> [TEXTO PROPORCIONADO]:
#####

Quiero plantear algunas interrogantes, tal vez con ánimo de encaminar una autocrítica. Minimizar la presencia de las noticias policiales de nuestras agendas informativas ¿sirvió como contrapeso al tono sensacionalista de los informativos televisivos que tanto nos indigna? ¿No deberíamos construir relatos propios que expliquen mejor cosas que suceden (sí, suceden)? ¿No estaremos, medio siglo después, cometiendo un error similar al de aquellos medios que despreciaban las noticias deportivas, aunque sus periodistas se pasaran todo el lunes hablando de los partidos?

• Hace pocos días, en el debate sobre seguridad al que convocaron organizaciones sociales en la Intendencia de Montevideo, se trataron muchos temas interesantes; en una de las mesas, por ejemplo, se habló del papel que juegan los medios de comunicación en la construcción de la imagen pública de los jóvenes que cometen delitos. Cuando se discuten estos temas, siempre recuerdo algo que planteó en 2011, y con mucha claridad, Milton Romani, que por entonces era director de la Junta Nacional de Drogas: “Los informativos presentan noticias de carácter violento que no cumplen ninguna función social y que estimulan la violencia. He visto noticias que prácticamente son un manual de uso de la pasta base [...]. Esos pibes que vienen de cuatro generaciones de exclusión tienen otros códigos. En Cerro Norte, a los gurises que aparecen en la televisión vinculados a delitos los festejan en el barrio. Es una estupidez lo que hacen los canales de televisión, lo único que hacen es promover el delito y que los gurises salgan a robar como quien anda buscando cámara”.

#####

> [INFORMACIÓN EXTRAÍDA]:
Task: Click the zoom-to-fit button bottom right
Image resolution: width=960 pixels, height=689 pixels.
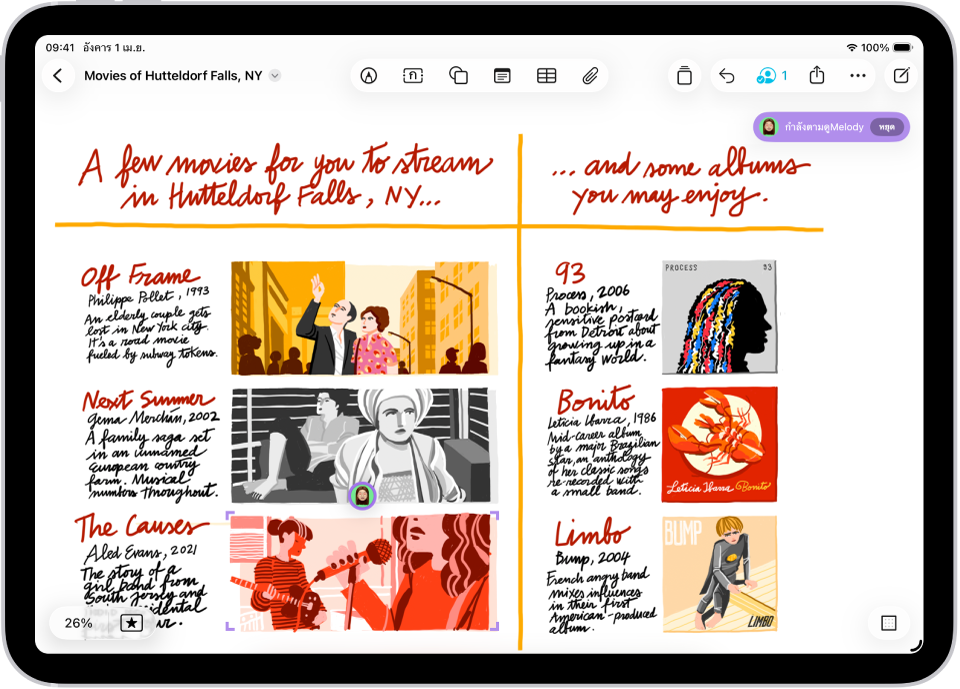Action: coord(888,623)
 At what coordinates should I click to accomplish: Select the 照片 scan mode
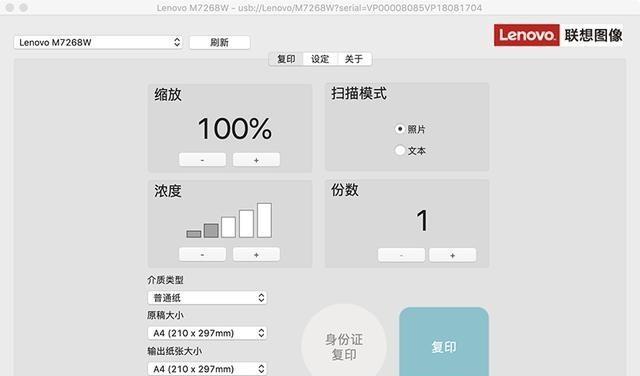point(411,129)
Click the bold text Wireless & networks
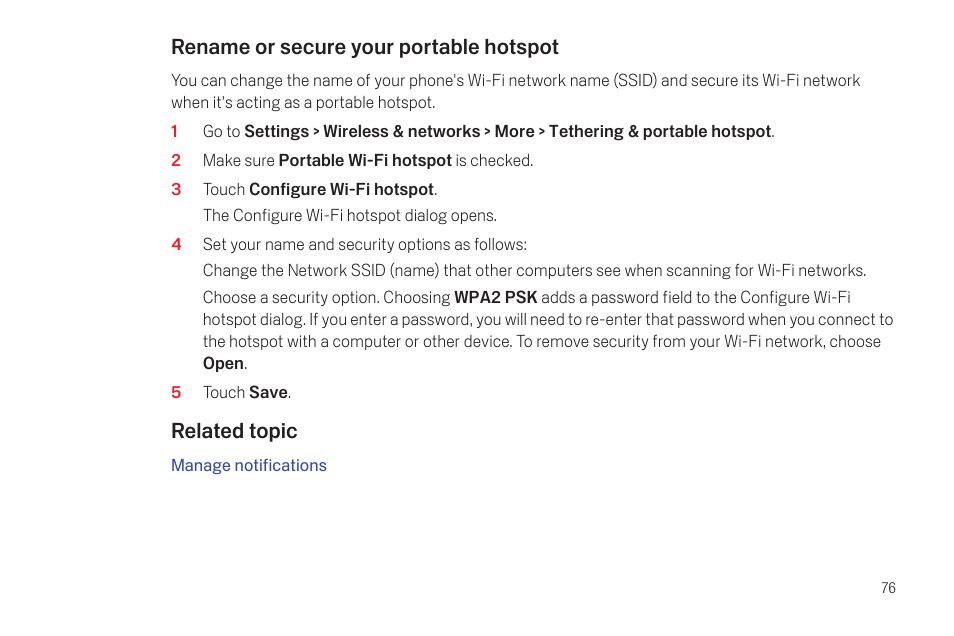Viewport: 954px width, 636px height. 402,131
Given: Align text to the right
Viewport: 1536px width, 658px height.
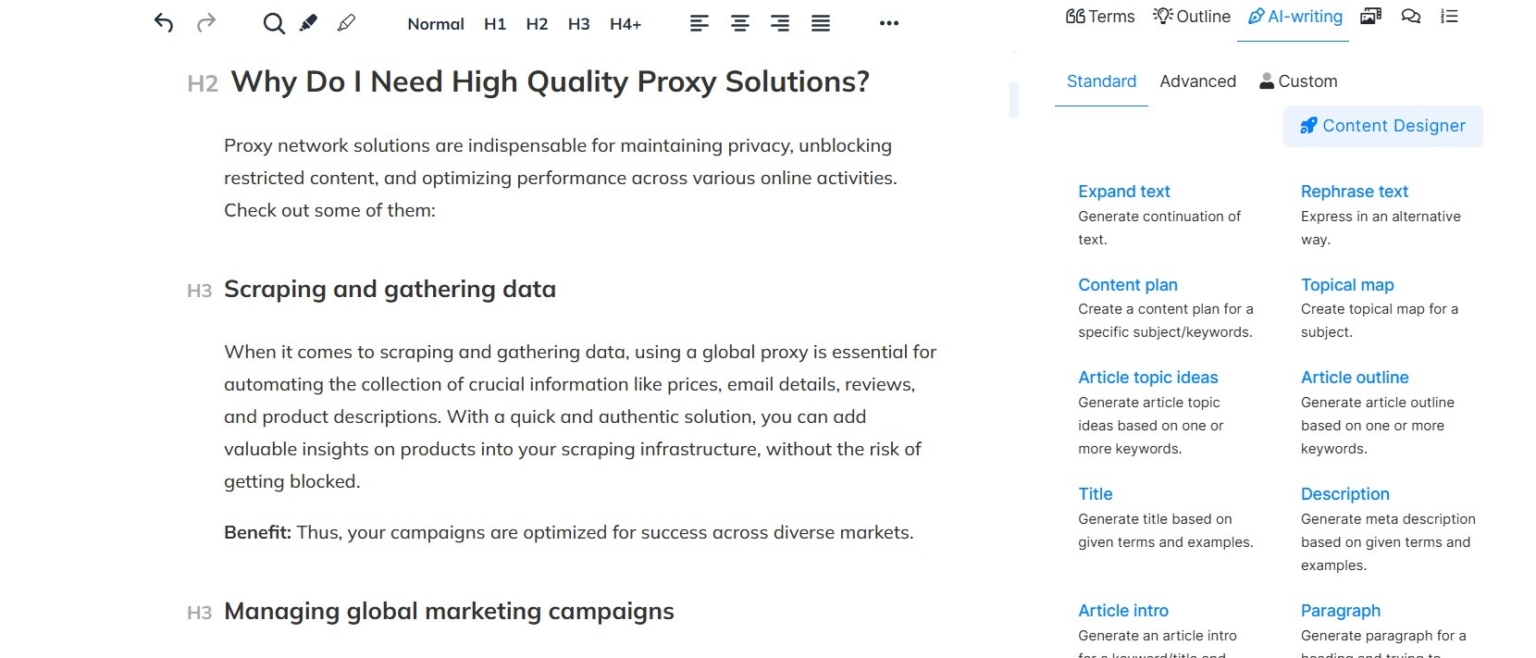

#####

> [TAREAS PENDIENTES]:
[A] En el texto sobre las noticias policiales, ¿por qué afirma Milton Romani que los canales de televisión promueven el delito? Responde en una a tres oraciones.
[B] Indica si cada afirmación concuerda con el texto sobre las noticias policiales. Responde sí o no y cita las palabras del texto que lo deciden: (i) El debate sobre seguridad se hizo en la Intendencia de Montevideo. (ii) Milton Romani hizo su planteo en 2015. (iii) En ese momento, Romani dirigía la Junta Nacional de Drogas.

> [RESPUESTAS]:
[A] Según Romani, en Cerro Norte los gurises que aparecen en la televisión vinculados a delitos son festejados en el barrio. Por eso, esa exposición lleva a que los gurises salgan a robar "como quien anda buscando cámara".

[B]
(i) Sí: "en el debate sobre seguridad al que convocaron organizaciones sociales en la Intendencia de Montevideo".
(ii) No: "algo que planteó en 2011".
(iii) Sí: "que por entonces era director de la Junta Nacional de Drogas".